The cathode and anode, along with the electrolyzer, are major components of battery architecture, and O’Kronley told TechCrunch it is this recycling-plus-manufacturing process that distinguishes the company from other recyclers.

“When we say that we’re on the verge of revolutionizing this industry, what we are doing is we are making the cathode active material — we’re not just recovering the metals that are in the battery, which a lot of other recyclers are doing,” he said. “We’re recovering those materials, and formulating brand new cathode active material, and also recovering and purifying the graphite active material. So those two active materials will be sold to a battery manufacturer and go right back into the new battery.”

“Other recycling companies, they’re focused on recovering just the metals that are in [batteries]: there’s copper, there’s aluminum, there’s nickel, there’s cobalt. They’re focused on recovering those metals and selling them back as commodities into whatever industry needs those metals,” he added. “And they may or may not go back into a battery.”

The company says its approach could reduce the battery industry’s reliance on mined metals — a reliance that’s only anticipated to grow in the coming decades.
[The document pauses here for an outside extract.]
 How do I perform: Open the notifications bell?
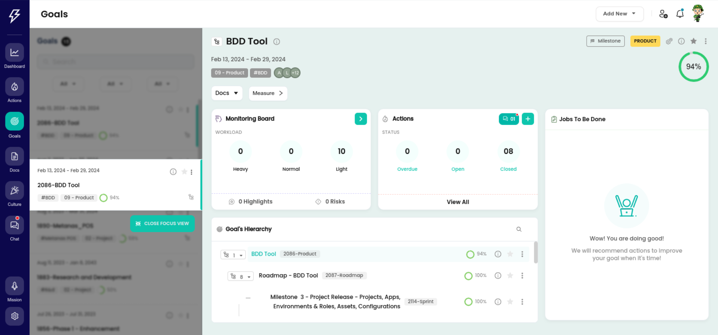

A study published last December found that demand for cobalt could increase by a factor of 17 and nickel by a factor of 28, depending on the size of EV uptake and advances in battery chemistries.

Thus far, the company’s been operating a demonstration-scale facility in Worcester, Massachusetts, and has expanded into a facility in Novi, Michigan, where it does analytical testing and material characterization. Between the two sites, the company can make around 15 tons of cathode materials a year. This latest funding round will help facilitate the development of a commercial-scale facility, which Battery Resourcers said in a statement will boost its capacity to process 10,000 tons of batteries per year, or batteries from around 20,000 EVs.

Another major piece of its proprietary recycling process is the ability to take in both old and new EV batteries, process them and formulate the newest kind of cathodes used in today’s batteries. “So they can take in 10-year-old batteries from a Chevy Volt and reformulate the metals to make the high-Ni cathode active materials in use today,” a company spokesman explained to TechCrunch.

Battery Resourcers is already receiving inquiries from automakers and consumer electronics companies, O’Kronley said, though he did not provide additional details. But InMotion Ventures, the venture capital arm of Jaguar Land Rover, said in a statement its participation in the round as a “significant investment.”

“[Battery Resourcers’] proprietary end-to-end recycling process supports Jaguar Land Rover’s journey to become a net zero carbon business by 2039,” InMotion managing director Sebastian Peck said.

Battery Resourcers was founded in 2015 after being spun out from Massachusetts’ Worcester Polytechnic Institute. The company has previously received support from the National Science Foundation and the U.S. Advanced Battery Consortium, a collaboration between General Motors, Ford Motor Company and Fiat Chrysler Automobiles.